## [WHAT IS EXPECTED]
Could you work out how many lines in the material below hold the word "agent"? Give only the number in reply.

## [DATA SHOWN]
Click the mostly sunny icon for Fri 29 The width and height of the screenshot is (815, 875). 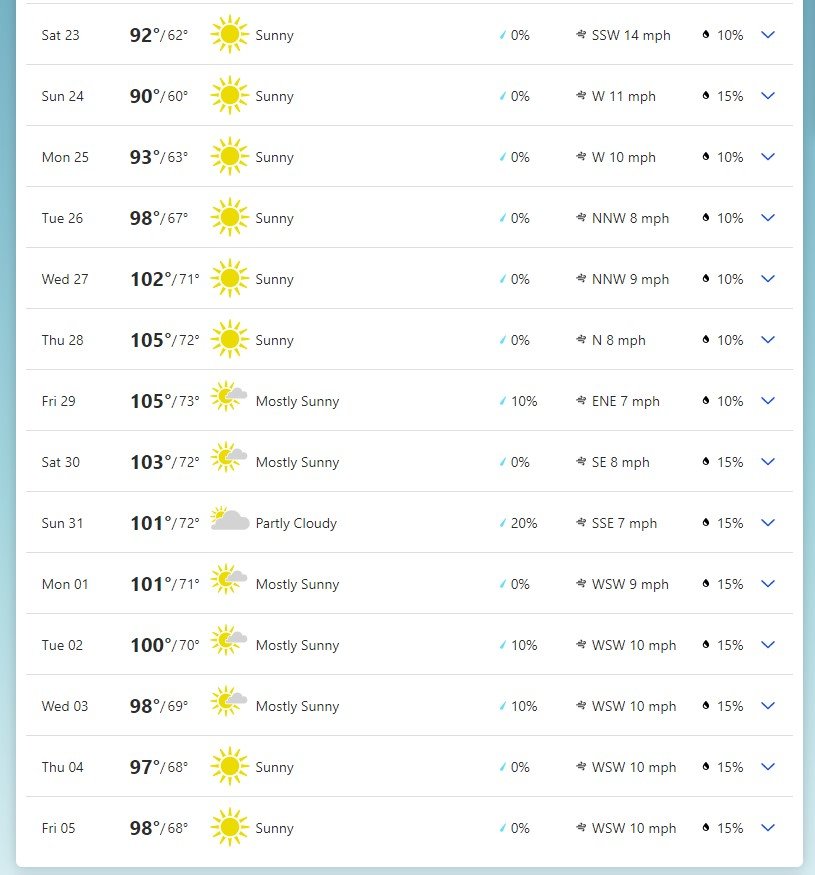click(229, 396)
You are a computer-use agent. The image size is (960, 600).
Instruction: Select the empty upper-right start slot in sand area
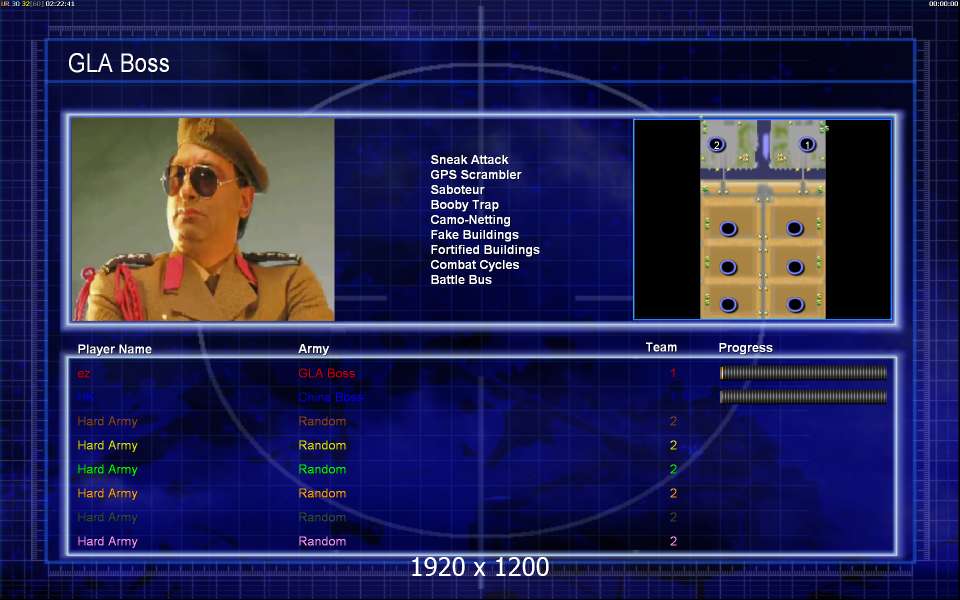[795, 229]
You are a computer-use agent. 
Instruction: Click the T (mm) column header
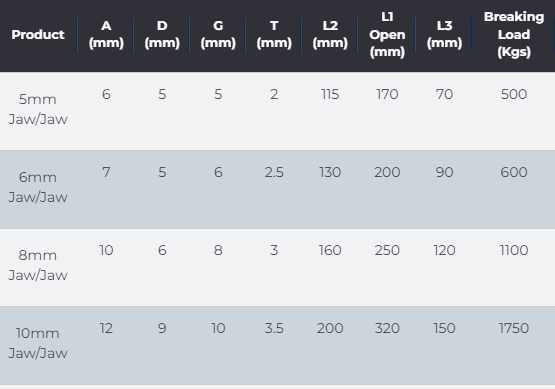tap(274, 34)
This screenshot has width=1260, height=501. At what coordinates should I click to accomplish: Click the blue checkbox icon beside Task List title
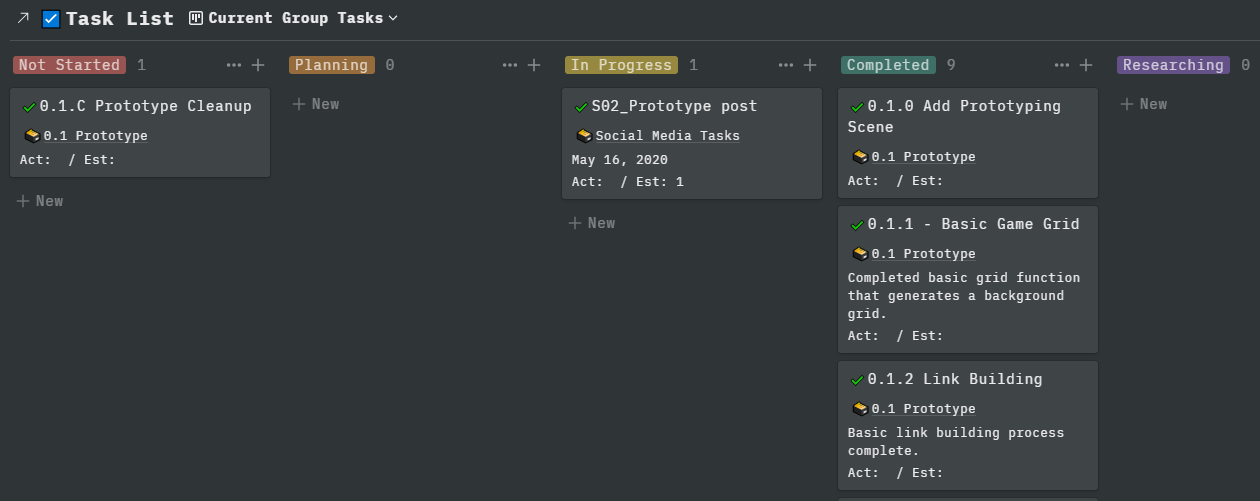[51, 19]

## [RESPONSE]
2